The lawsuit alleges that Avalon “earned a kickback” on the women’s wages, which gave the company an incentive to keep the women employed despite their complaints of sexual misconduct, and that staff at the halfway house “did not follow the procedures for operating the work-release program and further directed women to places of employment with supervisors who utilized their positions of authority to sexually exploit the women.”

The suit accuses Kia of sexual battery, including “unwanted and repeated touching and groping of the buttocks and breasts, pulling down clothing to expose body parts and unwanted kissing,” according to attorney J. Spencer Bryan, who filed the complaint against Oklahoma City-based Avalon.

A Tulsa World investigation published in November 2013 revealed three years of “serious incident reports” at the Turley halfway house that detailed “inappropriate staff and offender relationships ... inmates disappearing and testing positive for drug use after returning late, and staff charging $20 to get confiscated cell phones back.”

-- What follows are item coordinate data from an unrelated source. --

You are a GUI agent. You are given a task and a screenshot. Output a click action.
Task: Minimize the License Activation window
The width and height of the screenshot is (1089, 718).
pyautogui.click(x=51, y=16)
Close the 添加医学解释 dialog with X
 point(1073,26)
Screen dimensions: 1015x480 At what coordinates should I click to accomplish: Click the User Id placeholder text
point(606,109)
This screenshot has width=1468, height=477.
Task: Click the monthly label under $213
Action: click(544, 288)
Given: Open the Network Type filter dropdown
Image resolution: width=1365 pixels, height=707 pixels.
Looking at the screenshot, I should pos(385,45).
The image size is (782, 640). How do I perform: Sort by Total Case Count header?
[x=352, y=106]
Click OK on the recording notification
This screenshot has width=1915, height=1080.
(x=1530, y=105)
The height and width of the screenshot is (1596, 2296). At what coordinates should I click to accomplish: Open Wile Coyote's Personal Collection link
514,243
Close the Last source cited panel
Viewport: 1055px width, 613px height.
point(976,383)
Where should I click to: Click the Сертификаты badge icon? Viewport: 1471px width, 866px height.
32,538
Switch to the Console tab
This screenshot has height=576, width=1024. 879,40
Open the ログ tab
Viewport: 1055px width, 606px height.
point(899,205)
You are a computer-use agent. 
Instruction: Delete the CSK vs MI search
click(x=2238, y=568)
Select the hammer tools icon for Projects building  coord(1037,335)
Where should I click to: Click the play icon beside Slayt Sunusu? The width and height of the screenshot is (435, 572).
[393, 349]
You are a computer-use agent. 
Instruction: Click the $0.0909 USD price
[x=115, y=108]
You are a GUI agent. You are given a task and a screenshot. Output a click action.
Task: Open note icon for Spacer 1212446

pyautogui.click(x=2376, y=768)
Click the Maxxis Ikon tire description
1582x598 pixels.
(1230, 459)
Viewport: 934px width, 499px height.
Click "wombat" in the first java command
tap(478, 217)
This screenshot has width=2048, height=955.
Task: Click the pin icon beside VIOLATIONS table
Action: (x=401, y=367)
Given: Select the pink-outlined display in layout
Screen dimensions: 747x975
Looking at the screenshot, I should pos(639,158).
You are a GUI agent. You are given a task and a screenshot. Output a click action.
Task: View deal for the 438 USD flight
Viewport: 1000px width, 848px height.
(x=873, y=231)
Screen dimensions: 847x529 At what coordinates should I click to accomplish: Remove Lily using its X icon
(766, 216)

The newspaper also reported that programs on faith, success and self-esteem run by certain volunteers had been banned from Turley while staff allowed other volunteers to hawk lingerie, sex toys and beauty products to residents.

Pamela Smith, a volunteer who ran the “My Turning Point” program at the halfway house, alleged in a discrimination suit that her program was canceled by a Turley administrator because Smith saw and heard things she shouldn’t have, such as tables of “hooker gear” for sale and residents’ accounts of sexual abuse.

The Tulsa World also found that from January 2011 to August 2013, none of Turley’s monthly compliance checks performed by an ODOC monitor mentioned either the serious incident reports the newspaper had obtained or the results of those investigations.

The Turley Residential Center is not the only Avalon facility to come under scrutiny for alleged misconduct. In 2014, ODOC took the unprecedented step of ordering the company to close the 390-bed Avalon Correctional Center (ACC) in the wake of allegations that guards had staged fights between prisoners. In a January 14, 2014 letter, ODOC notified Avalon that the company had 10 days to transfer all 212 ACC prisoners to other facilities. The corrections department also froze the transfer of ODOC prisoners to other Avalon-run facilities. [See: PLN, Jan. 2015, p.1].

Avalon, which has since been acquired by Corrections Corporation of America (CCA), the nation’s largest for-profit prison company, continues to operate the Turley halfway house. CCA announced the nearly $158 million acquisition in October 2015.

“We are excited to have Avalon join CCA’s expanding network of high-quality residential re-entry operations,” CCA CEO Damon Hininger said in a press release.

Given the numerous problems and reports of misconduct at CCA-operated prisons and jails, many of which have been reported in PLN, the company’s purchase of Avalon sounds like a good match.